#### Records supplied ####

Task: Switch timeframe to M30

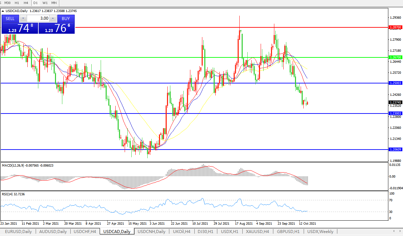Action: click(7, 3)
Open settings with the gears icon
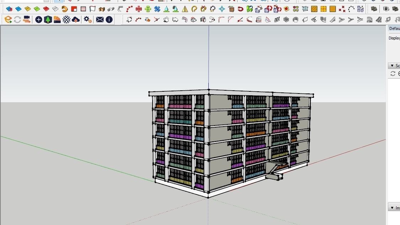Image resolution: width=400 pixels, height=225 pixels. pos(88,20)
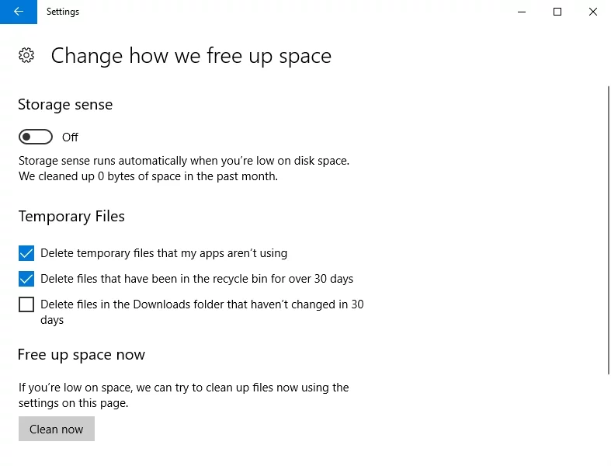611x466 pixels.
Task: Click the 'We cleaned up 0 bytes' text
Action: coord(148,176)
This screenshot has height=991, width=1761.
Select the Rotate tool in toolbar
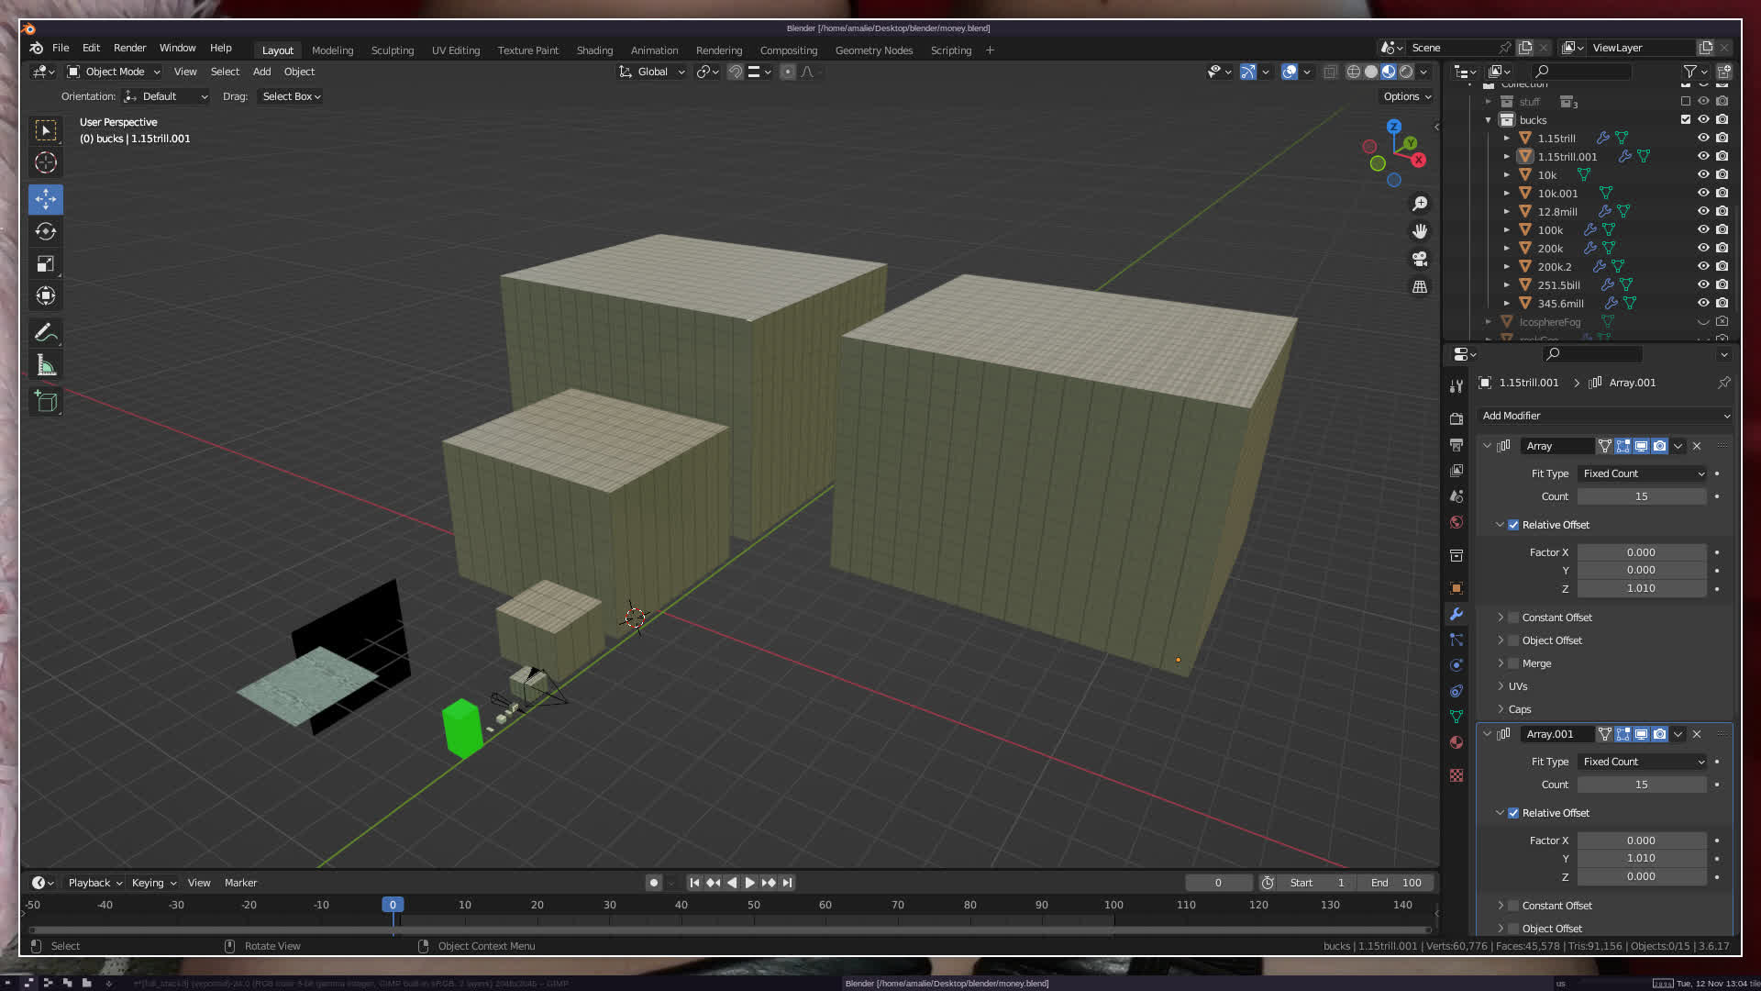coord(45,231)
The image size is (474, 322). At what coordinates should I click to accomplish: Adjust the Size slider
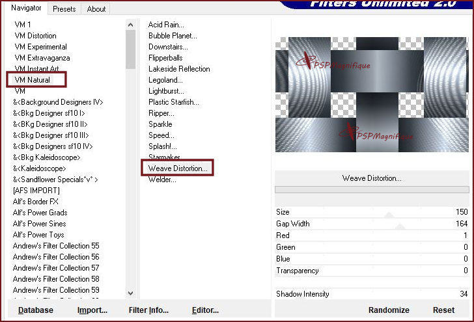371,212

####

#### Problem description:
Reproduce the data word for word from the line containing "This screenshot has height=991, width=1761." through the end of the data, both ends included. Leave the pictures out.

#### The result:
This screenshot has height=991, width=1761.
Select the Rotate tool in toolbar
coord(45,231)
The image size is (474, 322). At what coordinates should I click to accomplish: Adjust the Size slider
371,212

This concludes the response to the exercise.